Serbia Keeps Insisting on Dual Heritage of Dubrovnik Literature

By 21 January 2022
Serbia Keeps Insisting on Dual Heritage of Dubrovnik Literature
Photo: Mario Romulić

ZAGREB, 21 Jan 2022 - Serbian media outlets on Friday cited excerpts from a statement by Serbia's ministry of culture and information which insists on the dual heritage of Dubrovnik's literature, with Belgrade interpreting it as something that does not negate the fact that it also belongs to the Croatian heritage.

Serbia recently passed a law on cultural heritage which lays claim to the literature created in the 1358 -1808 Republic of Dubrovnik.

The adoption of the law was met with condemnation in Croatia. Today, Foreign and European Affairs Minister Gordan Grlić Radman said that Serbia would suffer in its EU accession negotiations the consequences of appropriating the Croatian cultural heritage.

"Appropriating the Croatian cultural heritage is not in line with European values and the prospect Serbia has opted for, and there will certainly be consequences when certain chapters that are key to that, such as education, are opened," Grlić Radman told the press.

However, the Serbian Ministry of Culture issued a press release in which it insists on Dubrovnik's literature as an example of dual heritage and "the joint linguistic past and attitude towards the literary heritage," adding that such an example "recognizes the European values and prospects of good neighborly relations."

The adoption of the controversial law prompted the Croatian Embassy in Belgrade to send a protest note to the Serbian government due to its unacceptable attempt to usurp the Croatian cultural heritage and demanded a meeting with Serbian Minister Maja Gojković.

"We expect a response from the ministry and a meeting to be arranged," a source from the embassy told Hina.
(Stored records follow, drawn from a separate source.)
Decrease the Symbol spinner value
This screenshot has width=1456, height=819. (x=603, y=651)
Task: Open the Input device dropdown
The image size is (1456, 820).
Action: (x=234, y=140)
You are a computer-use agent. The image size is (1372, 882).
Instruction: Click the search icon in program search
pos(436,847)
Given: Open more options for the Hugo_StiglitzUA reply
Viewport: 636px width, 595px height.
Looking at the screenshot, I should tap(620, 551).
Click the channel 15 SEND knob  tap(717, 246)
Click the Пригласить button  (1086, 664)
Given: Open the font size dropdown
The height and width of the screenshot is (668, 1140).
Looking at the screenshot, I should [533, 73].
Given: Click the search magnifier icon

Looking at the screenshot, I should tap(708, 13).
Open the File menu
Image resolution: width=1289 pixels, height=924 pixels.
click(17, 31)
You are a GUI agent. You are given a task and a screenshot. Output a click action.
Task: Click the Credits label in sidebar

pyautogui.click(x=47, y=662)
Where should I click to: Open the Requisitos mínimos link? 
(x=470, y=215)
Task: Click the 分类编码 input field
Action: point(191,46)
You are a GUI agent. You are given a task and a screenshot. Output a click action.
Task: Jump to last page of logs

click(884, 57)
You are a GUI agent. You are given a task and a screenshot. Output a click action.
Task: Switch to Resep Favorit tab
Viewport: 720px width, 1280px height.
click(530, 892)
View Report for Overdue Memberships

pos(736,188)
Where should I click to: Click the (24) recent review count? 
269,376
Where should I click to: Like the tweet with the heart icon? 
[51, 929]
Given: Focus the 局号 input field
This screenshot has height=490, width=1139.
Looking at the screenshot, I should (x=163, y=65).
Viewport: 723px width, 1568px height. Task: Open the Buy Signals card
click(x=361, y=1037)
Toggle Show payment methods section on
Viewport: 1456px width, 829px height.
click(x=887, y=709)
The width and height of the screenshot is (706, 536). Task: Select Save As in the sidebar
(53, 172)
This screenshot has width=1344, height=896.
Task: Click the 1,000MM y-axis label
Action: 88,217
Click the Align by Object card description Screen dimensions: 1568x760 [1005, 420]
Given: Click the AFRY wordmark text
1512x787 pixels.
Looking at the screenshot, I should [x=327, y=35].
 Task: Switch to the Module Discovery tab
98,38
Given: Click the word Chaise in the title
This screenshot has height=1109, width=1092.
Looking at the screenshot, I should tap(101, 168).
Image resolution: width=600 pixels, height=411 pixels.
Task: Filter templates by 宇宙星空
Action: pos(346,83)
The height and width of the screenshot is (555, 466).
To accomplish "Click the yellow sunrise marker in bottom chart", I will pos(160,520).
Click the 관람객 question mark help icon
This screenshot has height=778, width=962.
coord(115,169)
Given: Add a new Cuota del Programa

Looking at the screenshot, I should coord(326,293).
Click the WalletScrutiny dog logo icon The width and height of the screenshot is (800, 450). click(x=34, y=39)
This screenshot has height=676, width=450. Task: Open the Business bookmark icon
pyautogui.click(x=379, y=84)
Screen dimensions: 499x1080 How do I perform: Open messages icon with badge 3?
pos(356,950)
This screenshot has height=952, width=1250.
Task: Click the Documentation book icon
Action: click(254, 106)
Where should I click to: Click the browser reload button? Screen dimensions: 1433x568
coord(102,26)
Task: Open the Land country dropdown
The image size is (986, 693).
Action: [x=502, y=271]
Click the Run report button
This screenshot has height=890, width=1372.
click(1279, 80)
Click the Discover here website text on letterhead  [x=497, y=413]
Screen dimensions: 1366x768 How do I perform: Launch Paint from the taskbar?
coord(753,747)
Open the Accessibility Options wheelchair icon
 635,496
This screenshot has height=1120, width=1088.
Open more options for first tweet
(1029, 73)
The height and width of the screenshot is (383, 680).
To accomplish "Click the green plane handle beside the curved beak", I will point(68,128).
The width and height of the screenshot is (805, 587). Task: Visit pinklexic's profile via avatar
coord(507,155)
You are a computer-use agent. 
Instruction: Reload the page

Serbia's attempt to usurp Croatia's literary heritage is seen as mythomania and a perfidious act

Croatia's Culture Minister Nina Obuljen Koržinek has stated that the recent adoption of the Cultural Heritage Act by Serbia, which lays claim to old literature from Dubrovnik, was scandalous, calling on Belgrade to refrain from usurping Croatia's territory and cultural heritage.

"This is mythomania, this need to usurp Croatian cultural heritage, notably literature from Dubrovnik. That is unacceptable and professionally unfounded. They included in their law provisions according to which the Dubrovnik literature predating 1867 has some sort of dual affiliation, both Croatian and Serbian, which of course is complete nonsense," Obuljen Koržinek said last Sunday.

She said she expected Serbia to do away with such legal provisions and to "stop once and for all laying claim to our territory and our cultural heritage."

Croatian MEP Karlo Ressler (HDZ/EPP) on Wednesday called for the European Commission to react to Serbia's Cultural Heritage Act.

Ressler said that was an obvious attempt to appropriate Croatia's cultural heritage and he has informed Enlargement Commissioner Oliver Varhelyi and Culture Commissioner Mariya Gabriel. Ressler called for Croatia's heritage, as a member of the EU, to be protected and for a review of Serbia's compliance with obligations under Chapter 26 - Education and Culture - in its EU accession negotiations.

Serbia's authorities have been "perfidiously implementing a hybrid version of Serbia's policy towards its neighbors from the 1990s". If Serbia does not free itself and its people of "such poisonous reflexes," it will distance itself more and more from the European Union and European civilization," Ressler underscored in the press release.

The Croatian Language Institute condemned in the strongest terms the passing of Serbia's Cultural Heritage Act on 23 December, specifically the part on "old and rare library material" which consists of "Dubrovnik's literary editions which belong to both the Serbian and the Croatian culture up to the year 1867."

"Although the Serbian cultural and political public has often expressed the wish and need to lay claim to Croatian cultural assets," the institute said, making this stand official by law is "an additional aggressive step in laying claim to the Croatian cultural heritage."

It is a continuation of administrative, legal, and political procedures aimed at diminishing and laying claim to the Croatian linguistic and cultural heritage as part of common cultural assets, the institute said.

Other associations and cultural institutions, such as Croatia's PEN International Centre, also protested against the Serbian law.

"Croatia's International PEN Centre protests against Serbia's Cultural Heritage Act which lays claim to all of Dubrovnik's literature until 1867. The provisions under which literature from Dubrovnik belongs equally to both Serbian and Croatian culture are unfounded and unacceptable, as is the constant laying claim to Croatia's cultural heritage and space," the center said in a statement.